Percebe-se, então, que para a maioria da Suprema Corte é irrelevante a natureza das prestações de contas no tocante ao órgão julgador, de forma que, neste tipo de controle externo, a Câmara Municipal será o órgão competente para julgar tanto as contas de governo, quanto as contas de gestão.

Tal decisão traz, principalmente à população, efeitos temerários, como a diminuição da eficácia do controle técnico das despesas, uma vez que estas podem ser julgadas apenas levando-se em conta fatores partidários, causando risco à moralidade administrativa e enfraquecimento dos efeitos da Lei da Ficha Limpa, pois um ordenador de despesas pode ter suas contas rejeitadas pelo Tribunal de Contas, através de parecer fundamentado, contudo aprovadas pelo Legislativo Municipal, tornando-se a inelegibilidade inaplicável ao caso.

Esta decisão afeta, principalmente, os pequenos municípios, pois, na maioria destes, o Prefeito exerce, também, a função de ordenador de despesas, não delegando esta função para secretários, situação tratada como natural, pois, nestes locais, não há tanta estrutura no corpo do poder executivo.

Ora, se existe um órgão público especializado em fiscalização, dos mais diversos tipos, não é viável darmos a este órgão uma função meramente opinativa, pois, deste modo, abre-se a possibilidade de o parecer técnico ser totalmente ignorado pelos Vereadores, em um julgamento totalmente político, o qual deveria ser feito somente nas contas de governo.
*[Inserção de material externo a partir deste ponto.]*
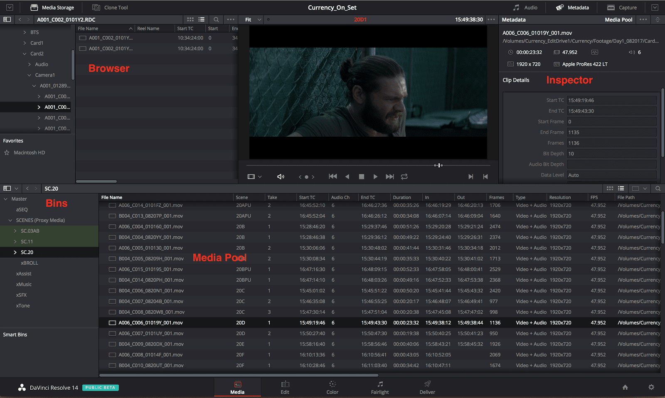This screenshot has height=398, width=665.
Task: Open the Capture panel
Action: (x=621, y=7)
Causa mais estranheza ainda, o julgamento do Recurso Extraordinário 729.744, pois, neste, decidiu-se que o parecer prévio do Tribunal de Contas não vigora, mesmo que a Câmara Municipal se omitir na execução do julgamento. Ou seja, atribuiu-se ao parecer técnico e especializado um peso quase irrelevante.

É por isso que, no início da argumentação, explicou-se que o artigo 31 da Constituição Federal, em seu caput e no parágrafo 2º, deve ser observado com ressalvas.
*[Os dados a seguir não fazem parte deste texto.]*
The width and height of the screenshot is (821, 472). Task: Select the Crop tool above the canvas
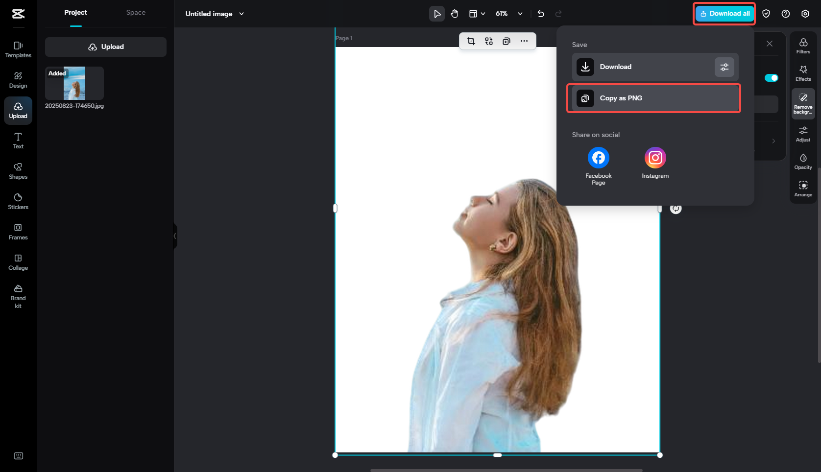pyautogui.click(x=471, y=41)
De início, surge a impressão de que o parecer do Tribunal de Contas tem grande peso, pois só poderá ser afastado por, no mínimo, 2/3 dos membros da casa legislativa. Porém, após análise da jurisprudência do Supremo Tribunal Federal, percebe-se que facilmente este parecer pode ser derrubado, não prevalecendo nem em caso de omissão da Câmara Municipal.
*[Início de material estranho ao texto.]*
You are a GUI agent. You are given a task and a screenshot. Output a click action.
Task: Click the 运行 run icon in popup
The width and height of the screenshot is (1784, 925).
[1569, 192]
A argumentação trazida ao longo deste trabalho não quis, de qualquer forma, depreciar a moral e a inteligência dos Vereadores municipais, mas sim mostrar que, se o ordenamento jurídico brasileiro possui, instituído pela Constituição Federal, um órgão técnico específico para atuar em julgamentos de contas proveniente de contratos específicos, é temerário

incumbir tal tarefa à um órgão que não necessariamente tem conhecimento técnico para tal análise, negando a atribuição do Tribunal de Contas até mesmo em caso de omissão do órgão legislativo.